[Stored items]

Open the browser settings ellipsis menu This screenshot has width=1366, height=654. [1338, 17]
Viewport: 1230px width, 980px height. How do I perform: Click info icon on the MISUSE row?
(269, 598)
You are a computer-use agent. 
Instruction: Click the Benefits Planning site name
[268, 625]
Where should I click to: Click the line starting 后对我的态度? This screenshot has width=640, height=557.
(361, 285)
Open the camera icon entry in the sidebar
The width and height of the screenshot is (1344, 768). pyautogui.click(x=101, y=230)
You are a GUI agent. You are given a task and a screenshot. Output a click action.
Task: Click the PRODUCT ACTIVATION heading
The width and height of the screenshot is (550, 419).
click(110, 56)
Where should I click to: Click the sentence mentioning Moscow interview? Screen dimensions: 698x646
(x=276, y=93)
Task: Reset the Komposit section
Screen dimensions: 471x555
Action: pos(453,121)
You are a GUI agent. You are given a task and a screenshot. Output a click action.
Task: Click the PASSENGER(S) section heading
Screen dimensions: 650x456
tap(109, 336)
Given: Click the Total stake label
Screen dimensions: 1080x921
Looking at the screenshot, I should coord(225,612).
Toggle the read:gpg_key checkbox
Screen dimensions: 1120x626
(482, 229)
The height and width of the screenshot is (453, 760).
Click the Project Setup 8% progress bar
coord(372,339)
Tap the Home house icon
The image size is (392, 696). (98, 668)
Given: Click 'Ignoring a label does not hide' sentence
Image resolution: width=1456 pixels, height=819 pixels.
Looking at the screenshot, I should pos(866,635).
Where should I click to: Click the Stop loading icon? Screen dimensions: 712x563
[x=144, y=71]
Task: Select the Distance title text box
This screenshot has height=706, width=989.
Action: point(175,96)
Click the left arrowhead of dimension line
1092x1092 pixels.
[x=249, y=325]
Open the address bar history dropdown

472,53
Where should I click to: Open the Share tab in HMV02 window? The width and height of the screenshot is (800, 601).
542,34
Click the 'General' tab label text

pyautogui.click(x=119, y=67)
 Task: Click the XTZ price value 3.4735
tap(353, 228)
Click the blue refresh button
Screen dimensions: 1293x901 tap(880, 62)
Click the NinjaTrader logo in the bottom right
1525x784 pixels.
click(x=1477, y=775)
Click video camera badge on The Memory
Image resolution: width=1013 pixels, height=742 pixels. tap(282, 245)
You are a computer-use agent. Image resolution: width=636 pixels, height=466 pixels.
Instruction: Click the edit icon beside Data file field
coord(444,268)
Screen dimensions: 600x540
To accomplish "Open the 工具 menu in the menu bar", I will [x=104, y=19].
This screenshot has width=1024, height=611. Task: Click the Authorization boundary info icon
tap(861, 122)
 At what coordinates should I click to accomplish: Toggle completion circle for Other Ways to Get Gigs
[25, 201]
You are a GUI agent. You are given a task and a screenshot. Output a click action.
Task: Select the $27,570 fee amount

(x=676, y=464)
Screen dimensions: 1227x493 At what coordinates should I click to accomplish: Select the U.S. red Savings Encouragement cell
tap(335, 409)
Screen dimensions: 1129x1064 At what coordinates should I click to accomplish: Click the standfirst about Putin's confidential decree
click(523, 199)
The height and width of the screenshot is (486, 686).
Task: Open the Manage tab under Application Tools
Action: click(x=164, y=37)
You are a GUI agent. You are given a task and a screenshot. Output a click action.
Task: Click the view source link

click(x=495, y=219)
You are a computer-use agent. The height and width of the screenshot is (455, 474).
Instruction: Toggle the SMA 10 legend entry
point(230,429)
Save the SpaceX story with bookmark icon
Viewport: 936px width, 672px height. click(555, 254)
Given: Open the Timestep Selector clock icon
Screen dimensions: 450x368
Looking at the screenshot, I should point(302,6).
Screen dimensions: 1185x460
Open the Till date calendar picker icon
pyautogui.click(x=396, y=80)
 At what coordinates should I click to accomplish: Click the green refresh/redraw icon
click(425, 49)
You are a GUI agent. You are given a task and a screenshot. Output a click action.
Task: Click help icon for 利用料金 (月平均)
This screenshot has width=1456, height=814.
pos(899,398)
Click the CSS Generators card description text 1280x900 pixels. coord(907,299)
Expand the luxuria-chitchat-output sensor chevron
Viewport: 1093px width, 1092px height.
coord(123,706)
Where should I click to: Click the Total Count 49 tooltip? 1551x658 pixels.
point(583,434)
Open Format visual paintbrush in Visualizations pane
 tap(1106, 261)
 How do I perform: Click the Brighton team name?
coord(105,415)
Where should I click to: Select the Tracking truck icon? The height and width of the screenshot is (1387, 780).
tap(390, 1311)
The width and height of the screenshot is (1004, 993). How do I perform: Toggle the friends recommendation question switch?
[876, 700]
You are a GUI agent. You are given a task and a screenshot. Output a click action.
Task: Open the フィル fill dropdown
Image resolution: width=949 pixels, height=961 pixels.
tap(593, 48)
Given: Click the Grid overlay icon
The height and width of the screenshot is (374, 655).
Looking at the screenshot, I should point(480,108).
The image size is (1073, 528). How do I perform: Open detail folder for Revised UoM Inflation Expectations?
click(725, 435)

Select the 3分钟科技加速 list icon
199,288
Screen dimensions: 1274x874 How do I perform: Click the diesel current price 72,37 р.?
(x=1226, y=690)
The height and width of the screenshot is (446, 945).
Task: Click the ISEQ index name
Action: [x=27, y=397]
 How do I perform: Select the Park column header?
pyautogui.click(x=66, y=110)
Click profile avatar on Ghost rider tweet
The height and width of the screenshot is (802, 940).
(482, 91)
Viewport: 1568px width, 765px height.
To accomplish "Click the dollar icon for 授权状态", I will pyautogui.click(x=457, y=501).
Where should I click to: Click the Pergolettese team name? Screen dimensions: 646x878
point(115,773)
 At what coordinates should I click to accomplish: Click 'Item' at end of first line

▶ ACTIVITY:
Nothing may be left out: return each entry exactly as it reads.

▶ ANSWER:
Open the browser settings ellipsis menu This screenshot has width=1366, height=654. [1338, 17]
Viewport: 1230px width, 980px height. How do I perform: Click info icon on the MISUSE row?
(269, 598)
You are a computer-use agent. 
Instruction: Click the Benefits Planning site name
[268, 625]
Where should I click to: Click the line starting 后对我的态度? This screenshot has width=640, height=557.
(361, 285)
Open the camera icon entry in the sidebar
The width and height of the screenshot is (1344, 768). pyautogui.click(x=101, y=230)
You are a GUI agent. You are given a task and a screenshot. Output a click action.
Task: Click the PRODUCT ACTIVATION heading
The width and height of the screenshot is (550, 419).
click(110, 56)
Where should I click to: Click the sentence mentioning Moscow interview? Screen dimensions: 698x646
(x=276, y=93)
Task: Reset the Komposit section
Screen dimensions: 471x555
Action: pos(453,121)
You are a GUI agent. You are given a task and a screenshot. Output a click action.
Task: Click the PASSENGER(S) section heading
Screen dimensions: 650x456
tap(109, 336)
Given: Click the Total stake label
Screen dimensions: 1080x921
Looking at the screenshot, I should coord(225,612).
Toggle the read:gpg_key checkbox
Screen dimensions: 1120x626
(482, 229)
The height and width of the screenshot is (453, 760).
Click the Project Setup 8% progress bar
coord(372,339)
Tap the Home house icon
The image size is (392, 696). (98, 668)
Given: Click 'Ignoring a label does not hide' sentence
Image resolution: width=1456 pixels, height=819 pixels.
Looking at the screenshot, I should pos(866,635).
Where should I click to: Click the Stop loading icon? Screen dimensions: 712x563
[x=144, y=71]
Task: Select the Distance title text box
This screenshot has height=706, width=989.
Action: point(175,96)
Click the left arrowhead of dimension line
1092x1092 pixels.
[x=249, y=325]
Open the address bar history dropdown

472,53
Where should I click to: Open the Share tab in HMV02 window? The width and height of the screenshot is (800, 601).
542,34
Click the 'General' tab label text

pyautogui.click(x=119, y=67)
 Task: Click the XTZ price value 3.4735
tap(353, 228)
Click the blue refresh button
Screen dimensions: 1293x901 tap(880, 62)
Click the NinjaTrader logo in the bottom right
1525x784 pixels.
click(x=1477, y=775)
Click video camera badge on The Memory
Image resolution: width=1013 pixels, height=742 pixels. tap(282, 245)
You are a computer-use agent. Image resolution: width=636 pixels, height=466 pixels.
Instruction: Click the edit icon beside Data file field
coord(444,268)
Screen dimensions: 600x540
To accomplish "Open the 工具 menu in the menu bar", I will [x=104, y=19].
This screenshot has width=1024, height=611. Task: Click the Authorization boundary info icon
tap(861, 122)
 At what coordinates should I click to accomplish: Toggle completion circle for Other Ways to Get Gigs
[25, 201]
You are a GUI agent. You are given a task and a screenshot. Output a click action.
Task: Select the $27,570 fee amount

(x=676, y=464)
Screen dimensions: 1227x493 At what coordinates should I click to accomplish: Select the U.S. red Savings Encouragement cell
tap(335, 409)
Screen dimensions: 1129x1064 At what coordinates should I click to accomplish: Click the standfirst about Putin's confidential decree
click(523, 199)
The height and width of the screenshot is (486, 686).
Task: Open the Manage tab under Application Tools
Action: click(x=164, y=37)
You are a GUI agent. You are given a task and a screenshot. Output a click action.
Task: Click the view source link

click(x=495, y=219)
You are a computer-use agent. The height and width of the screenshot is (455, 474).
Instruction: Toggle the SMA 10 legend entry
point(230,429)
Save the SpaceX story with bookmark icon
Viewport: 936px width, 672px height. click(555, 254)
Given: Open the Timestep Selector clock icon
Screen dimensions: 450x368
Looking at the screenshot, I should point(302,6).
Screen dimensions: 1185x460
Open the Till date calendar picker icon
pyautogui.click(x=396, y=80)
 At what coordinates should I click to accomplish: Click the green refresh/redraw icon
click(425, 49)
You are a GUI agent. You are given a task and a screenshot. Output a click action.
Task: Click help icon for 利用料金 (月平均)
This screenshot has width=1456, height=814.
pos(899,398)
Click the CSS Generators card description text 1280x900 pixels. coord(907,299)
Expand the luxuria-chitchat-output sensor chevron
Viewport: 1093px width, 1092px height.
coord(123,706)
Where should I click to: Click the Total Count 49 tooltip? 1551x658 pixels.
point(583,434)
Open Format visual paintbrush in Visualizations pane
 tap(1106, 261)
 How do I perform: Click the Brighton team name?
coord(105,415)
Where should I click to: Select the Tracking truck icon? The height and width of the screenshot is (1387, 780).
tap(390, 1311)
The width and height of the screenshot is (1004, 993). How do I perform: Toggle the friends recommendation question switch?
[876, 700]
You are a GUI agent. You are given a task and a screenshot. Output a click action.
Task: Open the フィル fill dropdown
Image resolution: width=949 pixels, height=961 pixels.
tap(593, 48)
Given: Click the Grid overlay icon
The height and width of the screenshot is (374, 655).
Looking at the screenshot, I should point(480,108).
The image size is (1073, 528). How do I perform: Open detail folder for Revised UoM Inflation Expectations?
click(725, 435)

Select the 3分钟科技加速 list icon
199,288
Screen dimensions: 1274x874 How do I perform: Click the diesel current price 72,37 р.?
(x=1226, y=690)
The height and width of the screenshot is (446, 945).
Task: Click the ISEQ index name
Action: [x=27, y=397]
 How do I perform: Select the Park column header?
pyautogui.click(x=66, y=110)
Click profile avatar on Ghost rider tweet
The height and width of the screenshot is (802, 940).
(482, 91)
Viewport: 1568px width, 765px height.
To accomplish "Click the dollar icon for 授权状态", I will pyautogui.click(x=457, y=501).
Where should I click to: Click the Pergolettese team name? Screen dimensions: 646x878
point(115,773)
 At what coordinates should I click to accomplish: Click 'Item' at end of first line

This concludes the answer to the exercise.